Copy this file from examples/ into your project. It provides checkpoint management and distributed training setup with no runtime dependency on the spotax package.

from spotax_utils import CheckpointManager, get_config, setup_distributed

config = get_config()
setup_distributed(config)  # Required for multi-node (v4-16+), no-op for single-node

ckpt = CheckpointManager(config.checkpoint_dir, save_interval_steps=1000)
state, start_step = ckpt.restore_or_init(initial_state)

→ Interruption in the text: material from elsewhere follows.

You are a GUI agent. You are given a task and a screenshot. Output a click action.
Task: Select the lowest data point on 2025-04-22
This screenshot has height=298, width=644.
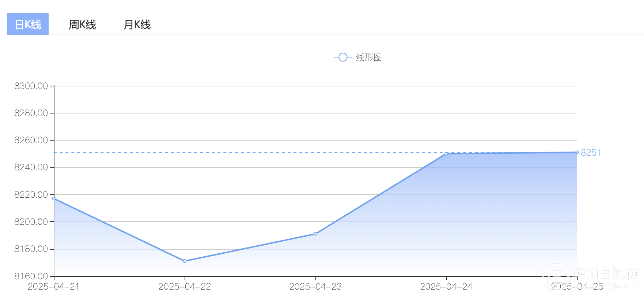point(185,261)
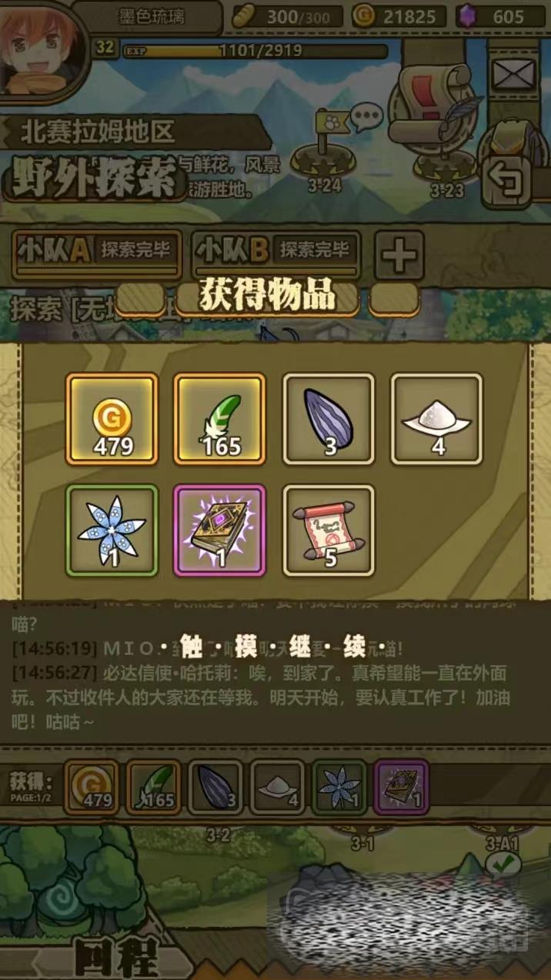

for step in range(start_step, max_steps):
    state = train_step(state, batch)
    ckpt.save(step, state)

    if ckpt.reached_preemption(step):
        break  # Orbax already saved checkpoint, orchestrator will retry

ckpt.close()

How checkpointing works:

  • SpotJAX enables GCP's autocheckpoint. On preemption, GCP sends SIGTERM to the VM.
  • Orbax catches SIGTERM and saves a checkpoint automatically, even outside save_interval_steps.
  • reached_preemption() detects this across all hosts and returns True so your script exits cleanly.
  • The orchestrator then provisions a new TPU and reruns. restore_or_init() picks up from the last checkpoint.

requirements.txt

Standard pip requirements. SpotJAX installs them on each TPU VM using uv with the JAX TPU releases index. Include jax[tpu] and any other dependencies your script needs:

jax[tpu]
flax
optax
orbax-checkpoint
grain

spotax_setup.sh (optional)

Runs before requirements.txt installation. Use it for things pip can't handle: system packages, building from source, patching libraries. The venv is already activated when this runs.

Environment Variables

SpotJAX injects these into your training script (read them via get_config()):

Variable Description
SPOT_CHECKPOINT_DIR GCS path for checkpoints (gs://bucket/job-id/ckpt)
SPOT_LOG_DIR GCS path for logs
SPOT_JOB_ID Unique job identifier
SPOT_IS_RESTART "true" if resuming after preemption

Multi-node only (automatically set for v4-16+, v5litepod-4+, etc.):

Variable Description
SPOT_WORKER_ID Node index (0 to N-1)
SPOT_NUM_WORKERS Total node count
JAX_COORDINATOR_ADDRESS Internal IP:port for JAX distributed

CLI Reference

spotax run <script> [options]
Option Default Description
--tpu, -t v5litepod-1 TPU type
--zone, -z us-central1-a GCP zone
--project, -p auto-detect GCP project ID
--bucket, -b spotax-{project} GCS bucket for checkpoints
--name, -n timestamp Job name
--max-retries 5 Max restart attempts
--stream-worker, -w 0 Worker index to stream logs from
--code-dir, -c script's parent dir Directory to upload

Examples

Requirements

  • Python 3.10+
  • GCP project with TPU API enabled and Spot TPU quota
  • gcloud CLI authenticated with Application Default Credentials

License

Apache 2.0

Project details


Download files

Download the file for your platform. If you're not sure which to choose, learn more about installing packages.

Source Distribution

spotax-0.1.0.tar.gz (63.8 kB view details)

Uploaded Source

Built Distribution

If you're not sure about the file name format, learn more about wheel file names.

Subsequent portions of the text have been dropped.